> **Text segment**:

* * * * *

What we learnt from New York: dominant ideas will be disrupted
NYC’s notoriously transactional real estate industry is braced for experiential change as disruption arrives from every angle, according to the tenth anniversary edition of WORKTECH New York
Never a shrinking violet, WORKTECH’s annual New York conference celebrated its tenth anniversary in the Big Apple with a bumper, three-stream programme featuring more than 35 speakers and covering the full spectrum of future-of-work subjects that are currently challenging the city’s finest real estate minds.
Hosted downtown on 9 May 2019 in Convene’s swish venue at One Liberty Plaza, the event signalled how New York has changed over the past ten years. An expert panel, entitled ‘Then and Now: A Decade of NYC’ and convened by Melissa Marsh of Plastarc, identified the sharing economy (catalysed by digital platforms), a more holistic approach to health, tactical urbanism (inexpensive material interventions to create public meeting space) and residential movements (for example, to Brooklyn) as the big shifts affecting where and how people will work in the city that never sleeps.
Here are four other things we learnt from WORKTECH New York 2019:
The sentient workplace swings into view
The sentient workplace is up and running, with sentience defined as the capacity to feel, perceive and experience subjectively. Opening speakers Nigel Dancy and Alessandro Ranaldi of Foster+ Partners, the global design practice synonymous with the New York scene and newly commissioned for JP Morgan Chase’s midtown tower, were fast out of the traps with a pitch centred around ‘designing for people’. Ranaldi explained: ‘We need workplaces to appeal to the senses, making best use of new technology tools.’
Foster’s use of the traditional media of light, shadow and volume coupled with the latest digital design techniques presented a textbook modernist approach that caters for both sensation seekers and sensation avoiders. Futurist Philip Ross of Unwork followed up with a presentation on ‘The Sentient Workplace’ that took us on a world tour of amenity-driven rather than architecturally driven sensory experiences – from sleep rooms in Berlin to bee-keeping in Sydney. This veritable parade of edible gardens, maker spaces, bird boxes and dogs at work reimagined what an office should feel like.
Behind the experience curve, but not for long
New York’s notoriously transactional real estate sector has been slower than elsewhere to embrace the more touchy-feely aspects of workplace experience. But the evidence from New York was that playing catch-up won’t take long. A panel convened by WORKTECH Academy, featuring Jena Hwang of Morgan Stanley and Amanda Kross of JLL, discussed the rising phenomenon of the workplace super-experience and showcased the results of an Academy innovation workshop on the subject held in New York two days earlier.

* * * * *

(Dataset rows)
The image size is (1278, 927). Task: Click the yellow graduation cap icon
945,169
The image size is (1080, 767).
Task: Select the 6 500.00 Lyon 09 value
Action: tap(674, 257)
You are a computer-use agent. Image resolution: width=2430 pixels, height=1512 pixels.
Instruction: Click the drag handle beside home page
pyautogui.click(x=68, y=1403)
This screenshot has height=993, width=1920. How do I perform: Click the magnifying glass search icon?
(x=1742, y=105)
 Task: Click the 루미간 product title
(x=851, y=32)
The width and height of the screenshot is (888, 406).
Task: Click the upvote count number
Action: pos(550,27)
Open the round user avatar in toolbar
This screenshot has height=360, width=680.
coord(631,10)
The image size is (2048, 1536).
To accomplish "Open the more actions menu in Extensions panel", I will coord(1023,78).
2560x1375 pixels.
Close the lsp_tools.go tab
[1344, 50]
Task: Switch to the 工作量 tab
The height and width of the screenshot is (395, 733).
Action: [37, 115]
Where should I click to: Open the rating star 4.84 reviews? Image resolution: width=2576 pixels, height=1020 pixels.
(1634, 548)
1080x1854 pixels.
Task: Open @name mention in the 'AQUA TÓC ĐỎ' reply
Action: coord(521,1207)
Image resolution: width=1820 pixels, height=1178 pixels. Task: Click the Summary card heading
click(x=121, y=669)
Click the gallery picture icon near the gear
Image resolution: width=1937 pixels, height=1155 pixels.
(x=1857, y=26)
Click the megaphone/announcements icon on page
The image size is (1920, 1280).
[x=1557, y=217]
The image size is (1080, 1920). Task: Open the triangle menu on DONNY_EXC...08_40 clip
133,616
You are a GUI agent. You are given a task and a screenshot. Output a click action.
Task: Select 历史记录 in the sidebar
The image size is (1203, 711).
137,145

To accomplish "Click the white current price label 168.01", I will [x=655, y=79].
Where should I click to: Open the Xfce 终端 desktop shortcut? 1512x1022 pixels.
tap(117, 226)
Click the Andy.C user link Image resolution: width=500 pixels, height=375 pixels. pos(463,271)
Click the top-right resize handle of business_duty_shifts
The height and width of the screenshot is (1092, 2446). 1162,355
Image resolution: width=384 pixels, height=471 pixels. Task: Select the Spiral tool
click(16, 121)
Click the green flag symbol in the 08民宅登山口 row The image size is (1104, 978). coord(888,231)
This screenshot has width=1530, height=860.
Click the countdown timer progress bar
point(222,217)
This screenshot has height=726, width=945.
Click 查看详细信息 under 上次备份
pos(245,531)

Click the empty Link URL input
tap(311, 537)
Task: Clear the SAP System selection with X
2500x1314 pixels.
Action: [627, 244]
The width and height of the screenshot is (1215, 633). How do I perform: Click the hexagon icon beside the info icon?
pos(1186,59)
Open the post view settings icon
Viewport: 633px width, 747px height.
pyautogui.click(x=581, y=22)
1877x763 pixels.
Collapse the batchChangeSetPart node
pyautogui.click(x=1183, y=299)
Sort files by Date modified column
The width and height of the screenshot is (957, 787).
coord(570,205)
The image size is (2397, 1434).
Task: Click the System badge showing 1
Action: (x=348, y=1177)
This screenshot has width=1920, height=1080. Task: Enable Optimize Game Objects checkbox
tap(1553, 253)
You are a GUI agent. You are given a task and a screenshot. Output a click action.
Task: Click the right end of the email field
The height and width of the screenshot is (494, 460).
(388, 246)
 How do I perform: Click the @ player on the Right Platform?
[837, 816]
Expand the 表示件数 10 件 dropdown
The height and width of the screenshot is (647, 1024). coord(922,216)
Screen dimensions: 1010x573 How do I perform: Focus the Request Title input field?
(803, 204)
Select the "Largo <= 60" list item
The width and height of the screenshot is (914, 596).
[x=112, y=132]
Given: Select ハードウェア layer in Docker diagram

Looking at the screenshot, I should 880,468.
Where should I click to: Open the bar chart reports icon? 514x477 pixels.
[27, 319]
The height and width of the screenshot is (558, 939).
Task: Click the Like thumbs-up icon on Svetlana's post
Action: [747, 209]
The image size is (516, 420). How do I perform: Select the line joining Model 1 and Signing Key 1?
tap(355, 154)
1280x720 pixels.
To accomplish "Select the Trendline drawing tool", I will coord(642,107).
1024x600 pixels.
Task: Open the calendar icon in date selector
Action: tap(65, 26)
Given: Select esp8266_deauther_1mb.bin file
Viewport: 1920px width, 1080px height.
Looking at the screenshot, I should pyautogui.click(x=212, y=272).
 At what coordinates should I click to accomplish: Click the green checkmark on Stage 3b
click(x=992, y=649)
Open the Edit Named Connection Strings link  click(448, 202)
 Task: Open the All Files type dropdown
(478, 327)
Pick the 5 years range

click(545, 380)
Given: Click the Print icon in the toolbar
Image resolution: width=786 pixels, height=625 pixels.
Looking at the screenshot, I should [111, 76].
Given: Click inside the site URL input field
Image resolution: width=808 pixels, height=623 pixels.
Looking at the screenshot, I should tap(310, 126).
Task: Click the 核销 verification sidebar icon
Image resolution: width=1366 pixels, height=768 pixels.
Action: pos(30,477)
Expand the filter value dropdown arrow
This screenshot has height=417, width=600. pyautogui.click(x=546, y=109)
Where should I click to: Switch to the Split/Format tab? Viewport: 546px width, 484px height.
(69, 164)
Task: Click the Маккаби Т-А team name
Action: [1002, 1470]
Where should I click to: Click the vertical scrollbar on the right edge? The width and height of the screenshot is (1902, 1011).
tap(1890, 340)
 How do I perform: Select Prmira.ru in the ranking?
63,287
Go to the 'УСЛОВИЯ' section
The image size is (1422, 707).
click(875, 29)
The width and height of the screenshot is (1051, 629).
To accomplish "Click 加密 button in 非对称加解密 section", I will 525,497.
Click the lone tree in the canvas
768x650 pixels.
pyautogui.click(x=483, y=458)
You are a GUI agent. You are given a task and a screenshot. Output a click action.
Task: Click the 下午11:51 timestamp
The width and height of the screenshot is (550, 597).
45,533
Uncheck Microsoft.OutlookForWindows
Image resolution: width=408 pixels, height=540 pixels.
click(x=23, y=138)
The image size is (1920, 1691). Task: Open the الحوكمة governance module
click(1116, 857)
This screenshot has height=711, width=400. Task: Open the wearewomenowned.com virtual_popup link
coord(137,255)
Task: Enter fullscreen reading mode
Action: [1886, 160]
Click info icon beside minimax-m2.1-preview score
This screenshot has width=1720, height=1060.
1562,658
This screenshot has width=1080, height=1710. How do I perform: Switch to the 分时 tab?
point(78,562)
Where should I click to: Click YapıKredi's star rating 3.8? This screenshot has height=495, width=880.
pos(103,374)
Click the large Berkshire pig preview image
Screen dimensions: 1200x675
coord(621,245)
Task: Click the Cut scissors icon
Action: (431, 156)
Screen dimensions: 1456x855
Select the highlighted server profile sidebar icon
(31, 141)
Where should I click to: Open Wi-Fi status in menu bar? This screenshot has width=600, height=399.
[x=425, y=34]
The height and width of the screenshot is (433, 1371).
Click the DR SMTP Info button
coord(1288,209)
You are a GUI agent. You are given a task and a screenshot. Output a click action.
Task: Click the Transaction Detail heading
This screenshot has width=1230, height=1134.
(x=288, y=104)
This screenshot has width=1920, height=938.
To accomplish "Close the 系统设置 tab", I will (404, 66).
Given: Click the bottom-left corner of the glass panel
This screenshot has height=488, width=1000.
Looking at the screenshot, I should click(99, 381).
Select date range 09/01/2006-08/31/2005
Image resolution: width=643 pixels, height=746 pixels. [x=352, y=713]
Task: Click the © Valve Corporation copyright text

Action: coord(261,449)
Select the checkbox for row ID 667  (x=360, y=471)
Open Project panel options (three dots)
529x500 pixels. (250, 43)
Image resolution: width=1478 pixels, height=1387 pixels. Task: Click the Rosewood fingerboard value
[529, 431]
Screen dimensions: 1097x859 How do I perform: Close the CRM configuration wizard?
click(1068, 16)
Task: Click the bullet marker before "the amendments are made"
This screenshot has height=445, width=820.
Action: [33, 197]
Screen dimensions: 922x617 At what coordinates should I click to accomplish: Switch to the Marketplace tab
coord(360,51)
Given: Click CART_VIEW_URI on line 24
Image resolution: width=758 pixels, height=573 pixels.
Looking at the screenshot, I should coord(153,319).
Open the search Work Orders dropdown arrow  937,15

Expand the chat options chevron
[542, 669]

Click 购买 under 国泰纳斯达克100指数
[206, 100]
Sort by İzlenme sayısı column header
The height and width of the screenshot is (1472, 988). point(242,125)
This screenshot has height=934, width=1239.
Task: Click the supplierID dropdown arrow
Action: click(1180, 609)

* * * * *

> **Problem 1**: Using the WORKTECH New York article, say whether each statement agrees with it, answering yes or no and quoting the deciding words: (a) The conference took place on 9 May 2019 at Convene's venue at One Liberty Plaza. (b) The programme featured fewer than 20 speakers. (c) Philip Ross's presentation included bee-keeping in Sydney.
> **Problem 2**: Copy out the entries word for word, from the line with "Given: Click the Print icon in the toolbar" to the line with "[x=425, y=34]", including both of those lines.
The WORKTECH New York article and the entries have no connection to each other.

> **Full solution 1**:
(a) Yes: "Hosted downtown on 9 May 2019 in Convene’s swish venue at One Liberty Plaza"
(b) No: "featuring more than 35 speakers"
(c) Yes: "from sleep rooms in Berlin to bee-keeping in Sydney"

> **Full solution 2**:
Given: Click the Print icon in the toolbar
Image resolution: width=786 pixels, height=625 pixels.
Looking at the screenshot, I should [111, 76].
Given: Click inside the site URL input field
Image resolution: width=808 pixels, height=623 pixels.
Looking at the screenshot, I should tap(310, 126).
Task: Click the 核销 verification sidebar icon
Image resolution: width=1366 pixels, height=768 pixels.
Action: pos(30,477)
Expand the filter value dropdown arrow
This screenshot has height=417, width=600. pyautogui.click(x=546, y=109)
Where should I click to: Switch to the Split/Format tab? Viewport: 546px width, 484px height.
(69, 164)
Task: Click the Маккаби Т-А team name
Action: [1002, 1470]
Where should I click to: Click the vertical scrollbar on the right edge? The width and height of the screenshot is (1902, 1011).
tap(1890, 340)
 How do I perform: Select Prmira.ru in the ranking?
63,287
Go to the 'УСЛОВИЯ' section
The image size is (1422, 707).
click(875, 29)
The width and height of the screenshot is (1051, 629).
To accomplish "Click 加密 button in 非对称加解密 section", I will 525,497.
Click the lone tree in the canvas
768x650 pixels.
pyautogui.click(x=483, y=458)
You are a GUI agent. You are given a task and a screenshot. Output a click action.
Task: Click the 下午11:51 timestamp
The width and height of the screenshot is (550, 597).
45,533
Uncheck Microsoft.OutlookForWindows
Image resolution: width=408 pixels, height=540 pixels.
click(x=23, y=138)
The image size is (1920, 1691). Task: Open the الحوكمة governance module
click(1116, 857)
This screenshot has height=711, width=400. Task: Open the wearewomenowned.com virtual_popup link
coord(137,255)
Task: Enter fullscreen reading mode
Action: [1886, 160]
Click info icon beside minimax-m2.1-preview score
This screenshot has width=1720, height=1060.
1562,658
This screenshot has width=1080, height=1710. How do I perform: Switch to the 分时 tab?
point(78,562)
Where should I click to: Click YapıKredi's star rating 3.8? This screenshot has height=495, width=880.
pos(103,374)
Click the large Berkshire pig preview image
Screen dimensions: 1200x675
coord(621,245)
Task: Click the Cut scissors icon
Action: (431, 156)
Screen dimensions: 1456x855
Select the highlighted server profile sidebar icon
(31, 141)
Where should I click to: Open Wi-Fi status in menu bar? This screenshot has width=600, height=399.
[x=425, y=34]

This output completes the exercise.